◆ What you will do
(A) Return the passage in the article on the two-income trap from "For those working: why" up to and including "to their children.", copied word for word.
(B) Resume the article on the two-income trap, writing on from its last sentence.

For those working: why so much?
January 18, 2011 — The American economy has undergone a radical transformation over the last 40 years: reduced barriers to competition, a weakening of organized labor, and a retreat from attempts at broad-based regulation. Over the same period, another great change has occurred: the prevailing middle-class model, in which a family could be supported by one full-time income, has given way to one in which both parents work, even as they try to devote more time to their children.
The entry of mothers to the paid workforce stems from a welcome shift away from the gender norms of the postwar years. But for many families, maintaining a middle-class lifestyle means both parents have to work. In 2003, Elizabeth Warren, then a law professor at Harvard, and her daughter and co-author Amelia Warren Tyagi, gave a name to the situation faced by these families: “the two-income trap.”
As women have entered the workforce, they argued, family earnings have risen, even as men’s incomes have largely stagnated. And while the bounty of consumer goods has grown, a more open marketplace means that its cost has fallen. But dramatic increases in other expenses — from housing to health care to education to child care — have eaten up that second income. The result, Warren told a Senate committee in 2007, is that “after they pay their basic expenses, today’s two-income family has less cash left over than their one-income parents had a generation ago” — even though they have sacrificed the safety net of a stay-at-home parent.

◆ Dataset rows
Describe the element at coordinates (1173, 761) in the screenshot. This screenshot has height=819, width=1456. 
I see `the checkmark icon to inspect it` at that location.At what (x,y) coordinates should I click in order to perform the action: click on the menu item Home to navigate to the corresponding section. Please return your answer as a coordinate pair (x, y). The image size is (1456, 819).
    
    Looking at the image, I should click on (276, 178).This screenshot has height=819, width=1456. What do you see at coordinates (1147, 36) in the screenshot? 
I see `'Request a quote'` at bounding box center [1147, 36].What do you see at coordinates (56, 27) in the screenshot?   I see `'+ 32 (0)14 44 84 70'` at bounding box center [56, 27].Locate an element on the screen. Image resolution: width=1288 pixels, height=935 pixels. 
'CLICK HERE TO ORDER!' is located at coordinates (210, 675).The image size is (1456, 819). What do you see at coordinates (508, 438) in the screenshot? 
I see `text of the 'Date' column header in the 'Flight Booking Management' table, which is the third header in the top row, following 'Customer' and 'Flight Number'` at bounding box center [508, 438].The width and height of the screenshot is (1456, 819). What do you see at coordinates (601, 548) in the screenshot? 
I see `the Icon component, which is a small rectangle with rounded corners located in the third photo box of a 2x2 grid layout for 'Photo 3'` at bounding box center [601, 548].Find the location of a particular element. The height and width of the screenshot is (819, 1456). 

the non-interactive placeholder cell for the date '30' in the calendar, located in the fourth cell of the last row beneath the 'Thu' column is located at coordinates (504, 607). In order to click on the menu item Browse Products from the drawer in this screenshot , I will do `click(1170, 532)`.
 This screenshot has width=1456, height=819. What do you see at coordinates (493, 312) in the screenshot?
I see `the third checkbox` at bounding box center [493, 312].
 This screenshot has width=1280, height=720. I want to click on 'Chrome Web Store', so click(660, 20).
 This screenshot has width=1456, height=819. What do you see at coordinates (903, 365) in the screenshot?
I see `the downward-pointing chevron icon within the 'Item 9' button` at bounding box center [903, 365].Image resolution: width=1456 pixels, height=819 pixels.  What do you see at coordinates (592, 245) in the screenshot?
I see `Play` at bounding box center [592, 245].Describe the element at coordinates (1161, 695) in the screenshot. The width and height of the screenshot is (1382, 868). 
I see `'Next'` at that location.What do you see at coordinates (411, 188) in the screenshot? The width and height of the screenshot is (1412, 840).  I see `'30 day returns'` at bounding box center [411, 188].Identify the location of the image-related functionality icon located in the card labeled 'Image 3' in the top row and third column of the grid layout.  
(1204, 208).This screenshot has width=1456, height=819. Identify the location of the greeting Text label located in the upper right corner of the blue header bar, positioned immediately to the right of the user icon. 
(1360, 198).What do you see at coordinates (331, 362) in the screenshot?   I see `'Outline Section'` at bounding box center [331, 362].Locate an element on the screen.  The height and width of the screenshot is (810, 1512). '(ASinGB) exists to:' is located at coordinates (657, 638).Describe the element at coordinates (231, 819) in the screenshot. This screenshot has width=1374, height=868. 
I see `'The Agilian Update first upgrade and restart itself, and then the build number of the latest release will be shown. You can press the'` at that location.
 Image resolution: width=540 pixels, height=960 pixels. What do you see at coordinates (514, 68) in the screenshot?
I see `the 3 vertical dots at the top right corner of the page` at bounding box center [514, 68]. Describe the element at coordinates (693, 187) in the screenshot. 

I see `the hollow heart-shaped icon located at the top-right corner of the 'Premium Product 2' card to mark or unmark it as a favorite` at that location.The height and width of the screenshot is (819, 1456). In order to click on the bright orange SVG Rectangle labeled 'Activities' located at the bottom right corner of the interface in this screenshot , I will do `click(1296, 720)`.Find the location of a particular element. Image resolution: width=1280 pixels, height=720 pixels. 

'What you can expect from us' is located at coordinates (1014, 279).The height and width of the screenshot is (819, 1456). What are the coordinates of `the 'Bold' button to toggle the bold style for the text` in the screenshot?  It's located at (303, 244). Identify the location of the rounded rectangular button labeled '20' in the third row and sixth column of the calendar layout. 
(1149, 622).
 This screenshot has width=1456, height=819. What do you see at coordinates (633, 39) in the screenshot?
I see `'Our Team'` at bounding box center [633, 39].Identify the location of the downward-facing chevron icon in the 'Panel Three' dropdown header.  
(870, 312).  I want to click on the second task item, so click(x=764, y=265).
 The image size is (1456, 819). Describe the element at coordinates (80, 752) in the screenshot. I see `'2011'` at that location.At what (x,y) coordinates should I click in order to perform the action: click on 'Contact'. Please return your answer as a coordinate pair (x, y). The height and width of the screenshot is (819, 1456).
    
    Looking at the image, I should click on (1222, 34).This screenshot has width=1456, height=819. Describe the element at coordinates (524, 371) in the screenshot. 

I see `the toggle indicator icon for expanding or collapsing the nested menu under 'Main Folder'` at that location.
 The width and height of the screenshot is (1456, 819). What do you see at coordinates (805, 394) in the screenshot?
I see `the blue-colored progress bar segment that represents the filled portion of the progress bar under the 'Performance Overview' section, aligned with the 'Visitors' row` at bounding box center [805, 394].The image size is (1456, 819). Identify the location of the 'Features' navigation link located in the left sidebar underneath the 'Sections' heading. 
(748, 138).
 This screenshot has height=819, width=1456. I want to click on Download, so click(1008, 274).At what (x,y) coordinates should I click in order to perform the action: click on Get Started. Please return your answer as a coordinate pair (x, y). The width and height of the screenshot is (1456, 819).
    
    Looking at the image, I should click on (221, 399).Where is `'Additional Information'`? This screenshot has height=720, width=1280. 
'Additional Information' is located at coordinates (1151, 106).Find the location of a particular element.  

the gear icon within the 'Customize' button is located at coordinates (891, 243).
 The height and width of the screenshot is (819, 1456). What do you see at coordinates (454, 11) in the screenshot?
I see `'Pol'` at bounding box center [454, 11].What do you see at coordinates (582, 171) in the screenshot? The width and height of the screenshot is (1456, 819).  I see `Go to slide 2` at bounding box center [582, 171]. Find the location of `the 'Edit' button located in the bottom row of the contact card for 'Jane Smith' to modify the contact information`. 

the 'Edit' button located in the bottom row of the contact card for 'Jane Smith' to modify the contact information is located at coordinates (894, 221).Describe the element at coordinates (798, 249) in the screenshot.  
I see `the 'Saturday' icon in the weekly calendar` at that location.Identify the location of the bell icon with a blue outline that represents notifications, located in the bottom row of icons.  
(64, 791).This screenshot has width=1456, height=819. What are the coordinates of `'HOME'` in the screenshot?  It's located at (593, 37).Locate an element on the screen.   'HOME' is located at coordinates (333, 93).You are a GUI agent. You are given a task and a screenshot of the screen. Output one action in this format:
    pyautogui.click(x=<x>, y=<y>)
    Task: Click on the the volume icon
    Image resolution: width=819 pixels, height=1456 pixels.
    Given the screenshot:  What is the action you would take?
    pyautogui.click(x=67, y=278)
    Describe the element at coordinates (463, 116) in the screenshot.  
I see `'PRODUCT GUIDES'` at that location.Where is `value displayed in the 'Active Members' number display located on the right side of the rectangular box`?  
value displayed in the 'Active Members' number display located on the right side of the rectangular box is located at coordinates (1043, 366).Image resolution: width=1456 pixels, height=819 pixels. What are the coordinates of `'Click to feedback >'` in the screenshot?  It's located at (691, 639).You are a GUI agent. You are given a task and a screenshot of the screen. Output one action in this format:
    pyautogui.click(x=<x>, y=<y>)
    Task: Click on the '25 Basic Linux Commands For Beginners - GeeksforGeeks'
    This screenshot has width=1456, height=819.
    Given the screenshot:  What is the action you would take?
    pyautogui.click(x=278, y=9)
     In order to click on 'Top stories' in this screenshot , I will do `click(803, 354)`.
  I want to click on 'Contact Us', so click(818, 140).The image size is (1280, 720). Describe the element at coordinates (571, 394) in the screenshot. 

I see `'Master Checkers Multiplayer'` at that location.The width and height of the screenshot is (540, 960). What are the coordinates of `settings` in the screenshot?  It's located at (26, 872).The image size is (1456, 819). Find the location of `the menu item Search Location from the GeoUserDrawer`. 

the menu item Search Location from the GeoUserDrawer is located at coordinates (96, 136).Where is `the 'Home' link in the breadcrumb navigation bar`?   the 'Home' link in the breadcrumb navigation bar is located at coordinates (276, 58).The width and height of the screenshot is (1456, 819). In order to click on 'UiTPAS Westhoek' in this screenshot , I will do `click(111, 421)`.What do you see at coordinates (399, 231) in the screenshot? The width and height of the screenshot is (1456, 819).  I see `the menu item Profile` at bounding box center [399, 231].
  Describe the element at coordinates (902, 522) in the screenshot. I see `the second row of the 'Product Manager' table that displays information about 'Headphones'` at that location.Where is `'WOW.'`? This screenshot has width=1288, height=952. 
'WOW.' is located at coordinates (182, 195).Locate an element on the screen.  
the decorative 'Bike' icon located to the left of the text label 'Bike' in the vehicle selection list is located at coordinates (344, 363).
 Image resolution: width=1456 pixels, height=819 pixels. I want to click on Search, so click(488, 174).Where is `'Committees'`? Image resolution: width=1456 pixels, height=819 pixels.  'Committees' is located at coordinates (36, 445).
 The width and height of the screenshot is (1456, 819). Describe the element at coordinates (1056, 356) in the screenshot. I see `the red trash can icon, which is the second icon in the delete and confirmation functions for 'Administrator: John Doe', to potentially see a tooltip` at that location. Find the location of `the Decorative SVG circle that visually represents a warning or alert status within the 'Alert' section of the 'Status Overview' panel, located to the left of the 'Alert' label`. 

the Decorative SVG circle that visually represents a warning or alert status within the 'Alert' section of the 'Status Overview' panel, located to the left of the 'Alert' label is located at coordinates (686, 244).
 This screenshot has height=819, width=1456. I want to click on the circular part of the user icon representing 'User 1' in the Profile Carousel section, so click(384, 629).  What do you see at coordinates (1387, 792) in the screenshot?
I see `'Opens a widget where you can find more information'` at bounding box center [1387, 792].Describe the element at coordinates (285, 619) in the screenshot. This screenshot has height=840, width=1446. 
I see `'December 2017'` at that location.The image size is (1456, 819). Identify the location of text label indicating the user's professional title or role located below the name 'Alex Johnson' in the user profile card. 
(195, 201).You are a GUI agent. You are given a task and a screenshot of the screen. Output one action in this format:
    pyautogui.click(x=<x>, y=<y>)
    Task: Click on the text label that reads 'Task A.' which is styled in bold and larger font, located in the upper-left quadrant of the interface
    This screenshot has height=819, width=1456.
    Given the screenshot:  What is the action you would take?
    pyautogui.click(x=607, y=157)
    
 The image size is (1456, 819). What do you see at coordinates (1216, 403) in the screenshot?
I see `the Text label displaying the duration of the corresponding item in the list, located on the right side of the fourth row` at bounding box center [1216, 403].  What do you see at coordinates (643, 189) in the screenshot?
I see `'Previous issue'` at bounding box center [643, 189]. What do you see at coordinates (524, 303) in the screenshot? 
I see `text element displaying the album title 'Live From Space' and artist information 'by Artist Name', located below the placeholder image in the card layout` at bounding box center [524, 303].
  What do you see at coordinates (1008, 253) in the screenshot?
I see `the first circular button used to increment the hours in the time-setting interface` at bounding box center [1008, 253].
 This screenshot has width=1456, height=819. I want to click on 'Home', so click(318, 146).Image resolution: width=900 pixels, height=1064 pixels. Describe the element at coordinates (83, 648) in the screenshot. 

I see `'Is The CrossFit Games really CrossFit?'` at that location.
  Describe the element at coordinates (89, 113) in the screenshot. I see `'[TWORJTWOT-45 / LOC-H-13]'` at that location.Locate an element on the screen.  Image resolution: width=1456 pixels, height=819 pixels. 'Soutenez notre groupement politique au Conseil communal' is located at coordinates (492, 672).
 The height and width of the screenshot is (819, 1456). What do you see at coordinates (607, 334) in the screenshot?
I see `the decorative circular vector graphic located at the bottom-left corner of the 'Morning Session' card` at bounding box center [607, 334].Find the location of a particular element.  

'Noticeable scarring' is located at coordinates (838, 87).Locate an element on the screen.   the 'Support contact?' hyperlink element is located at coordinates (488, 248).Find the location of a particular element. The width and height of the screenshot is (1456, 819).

◆ Answers to the tasks
(A)
For those working: why so much?
January 18, 2011 — The American economy has undergone a radical transformation over the last 40 years: reduced barriers to competition, a weakening of organized labor, and a retreat from attempts at broad-based regulation. Over the same period, another great change has occurred: the prevailing middle-class model, in which a family could be supported by one full-time income, has given way to one in which both parents work, even as they try to devote more time to their children.

(B)
Survey data support the idea that parents are working more than they would prefer. In 2007, the Pew Research Center found, 60 percent of working mothers said they would prefer to work part-time; only 24 percent actually did. The same year, 48 percent of working mothers told a Wall Street Journal/NBC poll they would prefer to be at home raising their children, but their families needed the income; in the same poll, 43 percent of working women who were not primary wage earners said their income was needed not to buy nicer things for their family, but to “make ends meet.” And it’s not only moms: a 2000 survey of married dads found that barely half wanted to work full-time, but 9 in 10 were doing so. The greater competitive pressures of the modern economy, it seems, are not only being felt by businesses.
The changes in the rules governing the economy that accompanied this transition occurred under both political parties, and their relationship to the shifting circumstances of American families is disputed. But the driving force behind those changes is a belief in the power of the free market to deliver better outcomes — a belief that traditionally is professed most fervently by conservatives. So Remapping Debate recently spoke with a range of right-leaning policy thinkers — a group that included economic libertarians, social conservatives, journalists, and social scientists — to ask about the economic pressures facing families. Did they agree that the two-income trap was real? If so, what had caused it? And what, if anything, could be done about it? Here’s what they had to say.
“You just have to be somewhat entrepreneurial”
Call up one of the leading free-market outfits to ask about the shifting landscape for families, and you’re likely to learn that no one on staff studies that topic. But if someone can be found to field questions on the subject, he or she might say that yes, things have changed — but really, they’re not so bad.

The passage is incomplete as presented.